Midfield residents miffed by city letter
Homeless shelter information offered to mobile homeowners facing eviction
Seniors bracing for the closure of their mobile home park are fuming that the city included a homeless shelter on a list of potential future living accommodations sent to residents.
Midfield Mobile Home Park residents received a package dated Sept. 28 that included a three- page list of housing providers in Calgary and a letter inviting residents to a housing information session that was held Thursday afternoon.
The list of potential housing providers included contact information for the Mustard Seed, the Calgary Urban Project Society ( CUPS), the Calgary Homeless Foundation, as well as realtors, seniors’ housing centres and rental websites.
For Midfield residents like Cindy MacDonald, who owns her own mobile home but pays rent for the land it sits on, seeing a homeless shelter on a list detailing where she could move was insulting.
“When I saw it I thought, well at least they know they’re making us homeless.

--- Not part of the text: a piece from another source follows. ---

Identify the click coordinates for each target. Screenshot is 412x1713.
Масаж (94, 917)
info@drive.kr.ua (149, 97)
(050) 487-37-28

They know they’re kicking us out on the street,” MacDonald said.
John Potts, City of Calgary manager of Land Servicing, said the list was meant to detail the many options available to residents.
“We were just trying to be inclusive," he said.
“We don’t know the situation of individuals and we didn’t want to preclude the opportunity for someone to avail themselves of that, if they thought it might be suitable for them ... We also put market housing on there as well, in reference to how to obtain a mortgage.”
In the spring of 2014, in the midst of a housing crisis, the city announced the inner- city mobile home park would shut down in 2017 because of its aging infrastructure.
The announcement followed more than a decade of uncertainty over Midfield’s future and it included a second blow: citizens of the 16th Avenue N. E. mobile home park would not be moved to the city’s outskirts, a plan previously discussed with tenants.
The city has offered eligible Midfield tenants a lump- sum payment of $ 10,000 and a maximum of $ 10,000 toward the costs incurred to move their mobile home.
But most residents don’t have anywhere to move their homes, and more than a year after they were told the park would eventually close, many say they have no idea where they will move.
Midfield resident Sylvia Zettel described the recent letter residents received, and the accompanying list of potential housing providers, as “crap.”
“Why would we go to the Mustard Seed?” she asked. “We’re not homeless.”
MacDonald said residents also took issue with other aspects of the package — the included letter invited residents to a housing information session on “Thursday October 1st, 2017” that in fact took place on Oct. 1, 2015.
“That’s upset quite a few people," MacDonald said.
"It shows how much the city cares or how much they’ve thought this out.”
Potts said the wrong date was simply a typo.
Few residents attended Thursday’s housing information session, which Potts said was an opportunity for residents to get information and resources so they can begin making plans to transition from Midfield.
“From our perspective, it’s better to be proactive. We didn’t want time to be ticking down and have people working in a constrained time environment," he said.
"We wanted to get the information out there earlier rather than later so people have ample time to make the transition comfortably."